Saved data entries
-- Opening Marker --

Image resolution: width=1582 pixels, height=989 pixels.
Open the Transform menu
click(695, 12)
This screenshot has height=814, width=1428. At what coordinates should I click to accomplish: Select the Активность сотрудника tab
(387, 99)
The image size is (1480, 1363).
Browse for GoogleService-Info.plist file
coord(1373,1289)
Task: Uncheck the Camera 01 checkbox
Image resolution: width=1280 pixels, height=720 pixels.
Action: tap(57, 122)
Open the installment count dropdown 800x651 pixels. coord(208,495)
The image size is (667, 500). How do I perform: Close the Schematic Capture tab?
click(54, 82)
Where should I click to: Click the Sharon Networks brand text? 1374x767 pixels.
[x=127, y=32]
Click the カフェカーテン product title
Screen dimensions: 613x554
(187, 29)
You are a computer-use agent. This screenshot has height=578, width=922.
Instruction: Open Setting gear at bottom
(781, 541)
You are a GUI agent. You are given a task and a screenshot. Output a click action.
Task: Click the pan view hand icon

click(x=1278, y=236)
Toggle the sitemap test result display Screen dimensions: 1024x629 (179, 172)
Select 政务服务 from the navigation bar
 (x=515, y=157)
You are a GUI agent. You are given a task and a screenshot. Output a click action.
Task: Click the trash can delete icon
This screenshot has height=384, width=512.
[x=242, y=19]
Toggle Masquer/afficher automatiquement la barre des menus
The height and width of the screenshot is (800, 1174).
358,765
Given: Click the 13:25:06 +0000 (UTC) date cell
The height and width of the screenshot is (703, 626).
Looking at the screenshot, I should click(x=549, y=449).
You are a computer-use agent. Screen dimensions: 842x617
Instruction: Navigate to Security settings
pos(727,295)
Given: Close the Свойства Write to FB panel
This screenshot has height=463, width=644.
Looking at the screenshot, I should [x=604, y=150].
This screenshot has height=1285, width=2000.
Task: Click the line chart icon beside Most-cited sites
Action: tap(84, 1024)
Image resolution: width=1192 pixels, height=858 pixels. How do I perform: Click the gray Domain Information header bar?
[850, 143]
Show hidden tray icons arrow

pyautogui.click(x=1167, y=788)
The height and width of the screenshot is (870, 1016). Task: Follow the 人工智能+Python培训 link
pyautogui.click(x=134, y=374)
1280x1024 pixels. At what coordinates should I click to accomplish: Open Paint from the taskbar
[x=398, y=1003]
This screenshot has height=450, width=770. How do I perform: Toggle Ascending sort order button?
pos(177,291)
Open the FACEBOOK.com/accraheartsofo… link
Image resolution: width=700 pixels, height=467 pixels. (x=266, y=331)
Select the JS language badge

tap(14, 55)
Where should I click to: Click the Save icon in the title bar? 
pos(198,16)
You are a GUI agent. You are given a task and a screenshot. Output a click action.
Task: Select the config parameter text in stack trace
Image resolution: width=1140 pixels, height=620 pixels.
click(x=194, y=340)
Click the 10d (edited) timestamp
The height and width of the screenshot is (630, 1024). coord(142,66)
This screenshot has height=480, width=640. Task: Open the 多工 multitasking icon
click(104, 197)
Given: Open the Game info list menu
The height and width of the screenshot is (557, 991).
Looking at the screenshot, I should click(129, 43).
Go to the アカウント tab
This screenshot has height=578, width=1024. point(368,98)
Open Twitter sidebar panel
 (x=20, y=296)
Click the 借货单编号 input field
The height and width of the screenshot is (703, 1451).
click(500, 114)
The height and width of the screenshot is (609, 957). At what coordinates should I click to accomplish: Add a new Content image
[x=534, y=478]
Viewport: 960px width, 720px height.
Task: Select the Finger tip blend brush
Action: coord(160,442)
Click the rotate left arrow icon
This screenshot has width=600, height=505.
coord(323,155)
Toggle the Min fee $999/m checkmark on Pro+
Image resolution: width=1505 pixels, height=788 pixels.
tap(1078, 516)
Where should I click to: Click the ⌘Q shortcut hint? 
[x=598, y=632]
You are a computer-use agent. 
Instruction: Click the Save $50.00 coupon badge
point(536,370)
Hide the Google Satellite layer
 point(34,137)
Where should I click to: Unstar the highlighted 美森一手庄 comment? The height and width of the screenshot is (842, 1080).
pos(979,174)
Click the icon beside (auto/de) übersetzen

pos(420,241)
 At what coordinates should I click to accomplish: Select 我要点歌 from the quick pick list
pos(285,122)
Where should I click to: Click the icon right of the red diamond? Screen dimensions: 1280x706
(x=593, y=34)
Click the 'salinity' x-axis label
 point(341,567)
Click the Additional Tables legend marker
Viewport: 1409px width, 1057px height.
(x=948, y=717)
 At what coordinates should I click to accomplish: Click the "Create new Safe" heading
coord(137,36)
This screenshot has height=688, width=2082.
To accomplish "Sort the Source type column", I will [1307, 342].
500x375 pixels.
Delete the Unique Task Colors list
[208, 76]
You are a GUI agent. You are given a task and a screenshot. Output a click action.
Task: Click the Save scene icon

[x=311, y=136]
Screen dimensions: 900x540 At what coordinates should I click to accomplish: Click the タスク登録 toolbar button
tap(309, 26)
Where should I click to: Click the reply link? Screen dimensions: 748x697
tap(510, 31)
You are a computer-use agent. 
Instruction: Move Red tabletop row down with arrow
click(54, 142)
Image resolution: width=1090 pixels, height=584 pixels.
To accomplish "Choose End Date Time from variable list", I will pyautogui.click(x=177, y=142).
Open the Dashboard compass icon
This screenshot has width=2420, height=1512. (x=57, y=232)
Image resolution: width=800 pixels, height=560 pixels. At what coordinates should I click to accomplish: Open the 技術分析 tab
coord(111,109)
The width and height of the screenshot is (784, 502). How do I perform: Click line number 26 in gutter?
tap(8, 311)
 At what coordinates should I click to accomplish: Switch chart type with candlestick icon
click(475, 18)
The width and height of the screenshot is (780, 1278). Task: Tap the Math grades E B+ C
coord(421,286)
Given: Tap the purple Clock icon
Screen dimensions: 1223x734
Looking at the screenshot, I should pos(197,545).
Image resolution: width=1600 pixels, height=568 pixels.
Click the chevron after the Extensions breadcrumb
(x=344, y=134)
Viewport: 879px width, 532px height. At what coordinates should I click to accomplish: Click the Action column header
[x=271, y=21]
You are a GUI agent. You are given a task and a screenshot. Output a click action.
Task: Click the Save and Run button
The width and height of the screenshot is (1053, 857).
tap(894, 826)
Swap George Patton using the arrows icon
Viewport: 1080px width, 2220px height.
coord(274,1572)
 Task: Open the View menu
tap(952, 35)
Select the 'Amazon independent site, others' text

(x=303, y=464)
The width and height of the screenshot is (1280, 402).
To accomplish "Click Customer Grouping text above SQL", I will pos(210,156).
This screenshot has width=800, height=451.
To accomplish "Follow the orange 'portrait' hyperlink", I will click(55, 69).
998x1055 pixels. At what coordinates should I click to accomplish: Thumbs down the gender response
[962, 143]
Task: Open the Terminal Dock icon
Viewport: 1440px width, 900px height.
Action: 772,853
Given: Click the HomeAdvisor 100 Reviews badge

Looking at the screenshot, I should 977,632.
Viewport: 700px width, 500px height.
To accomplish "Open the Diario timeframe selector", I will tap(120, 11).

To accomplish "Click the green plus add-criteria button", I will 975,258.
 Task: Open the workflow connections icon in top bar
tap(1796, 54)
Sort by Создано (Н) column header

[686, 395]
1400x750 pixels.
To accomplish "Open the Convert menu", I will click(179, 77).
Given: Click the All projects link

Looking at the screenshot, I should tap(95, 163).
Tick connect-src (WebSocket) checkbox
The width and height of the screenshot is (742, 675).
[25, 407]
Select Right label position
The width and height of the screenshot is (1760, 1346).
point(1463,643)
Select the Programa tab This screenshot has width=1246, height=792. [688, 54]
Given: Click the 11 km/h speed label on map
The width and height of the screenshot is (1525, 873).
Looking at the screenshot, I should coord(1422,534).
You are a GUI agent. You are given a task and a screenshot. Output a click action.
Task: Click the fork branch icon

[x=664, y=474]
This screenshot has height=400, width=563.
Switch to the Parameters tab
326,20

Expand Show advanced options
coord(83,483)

-- Closing Marker --

**WHAT YOU ARE ASKED TO DO**
Repeat the entries above verbatim, but only from the line that has "Given: Tap the purple Clock icon" down to the line that has "This screenshot has width=800, height=451.", inclusive.

**RESPONSE BOX**
Given: Tap the purple Clock icon
Screen dimensions: 1223x734
Looking at the screenshot, I should pos(197,545).
Image resolution: width=1600 pixels, height=568 pixels.
Click the chevron after the Extensions breadcrumb
(x=344, y=134)
Viewport: 879px width, 532px height. At what coordinates should I click to accomplish: Click the Action column header
[x=271, y=21]
You are a GUI agent. You are given a task and a screenshot. Output a click action.
Task: Click the Save and Run button
The width and height of the screenshot is (1053, 857).
tap(894, 826)
Swap George Patton using the arrows icon
Viewport: 1080px width, 2220px height.
coord(274,1572)
 Task: Open the View menu
tap(952, 35)
Select the 'Amazon independent site, others' text

(x=303, y=464)
The width and height of the screenshot is (1280, 402).
To accomplish "Click Customer Grouping text above SQL", I will pos(210,156).
This screenshot has width=800, height=451.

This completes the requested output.